## EXERCISE PROMPT
Pull out every line below containing the word "agent".

## TASK INPUT

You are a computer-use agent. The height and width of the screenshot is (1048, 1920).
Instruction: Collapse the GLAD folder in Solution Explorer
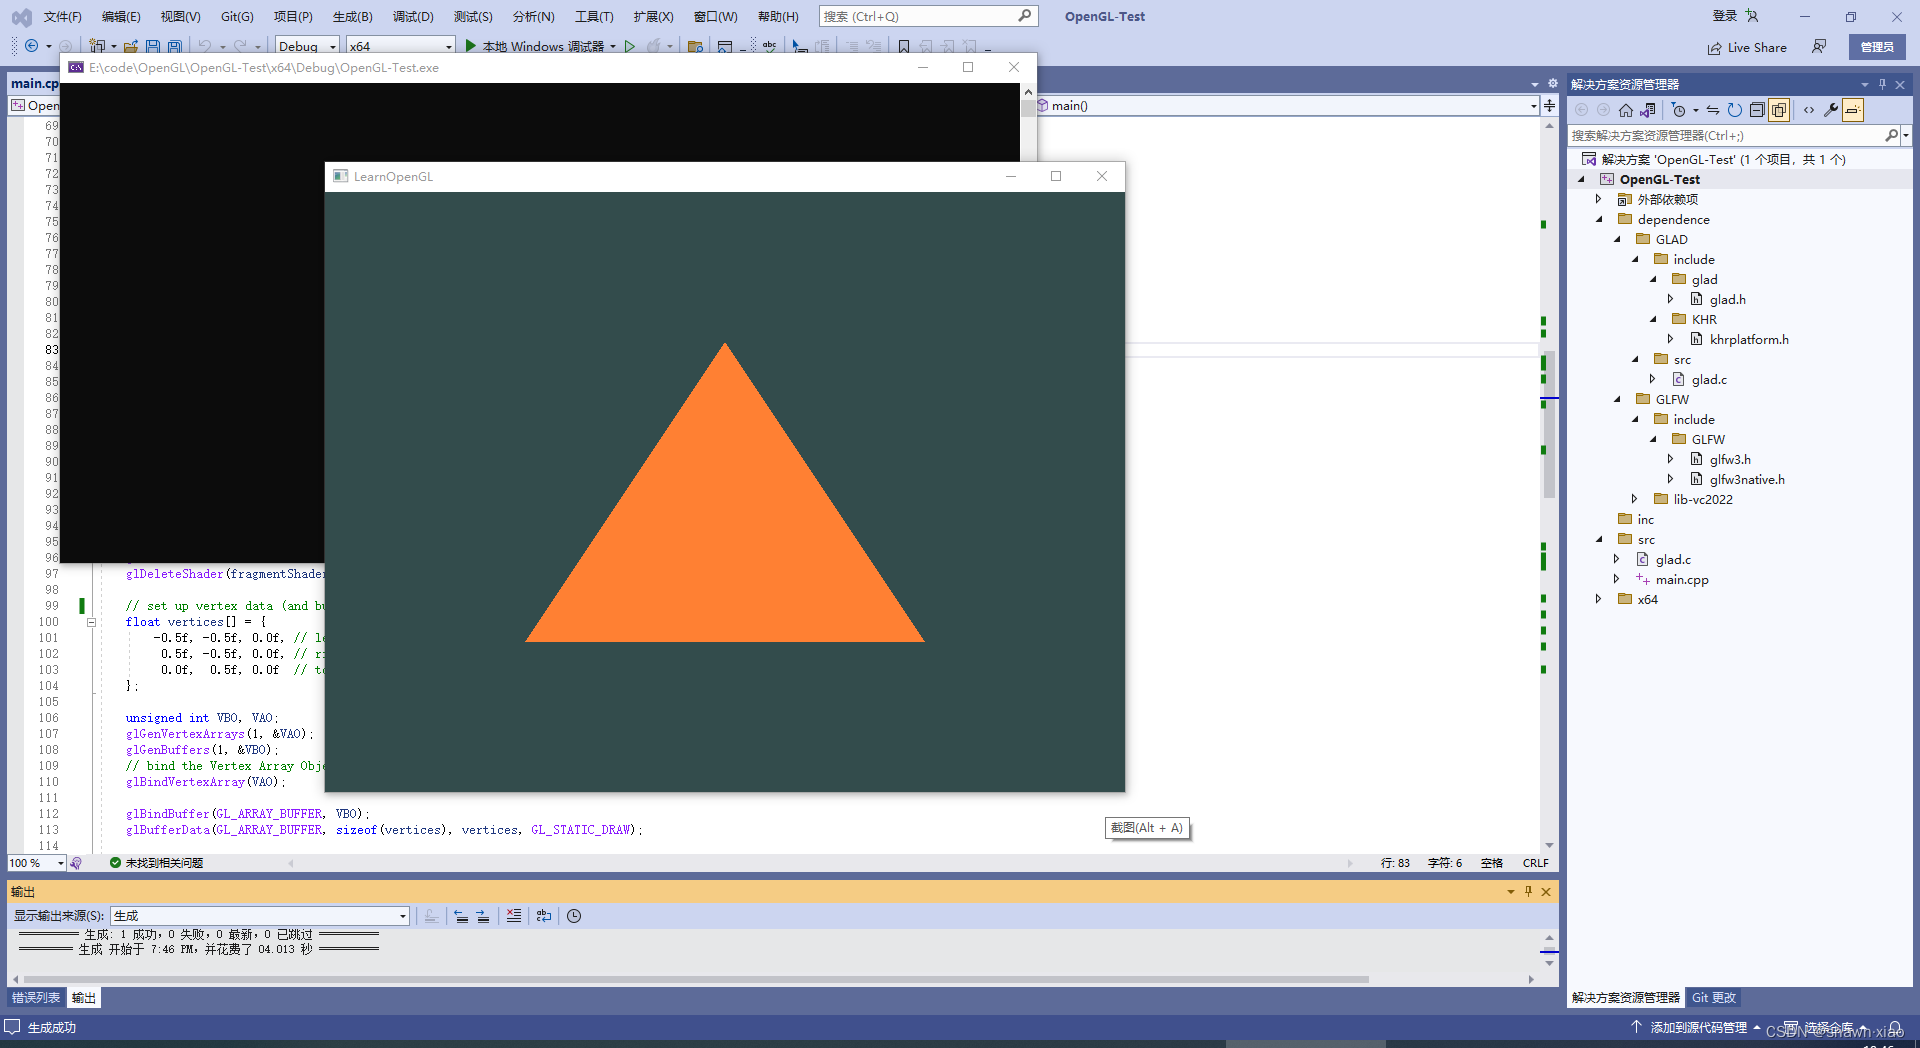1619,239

--

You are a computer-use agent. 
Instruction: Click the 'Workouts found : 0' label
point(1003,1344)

## ANSWER BELOW
You are a computer-use agent. The height and width of the screenshot is (1048, 1920).
You are a computer-use agent. 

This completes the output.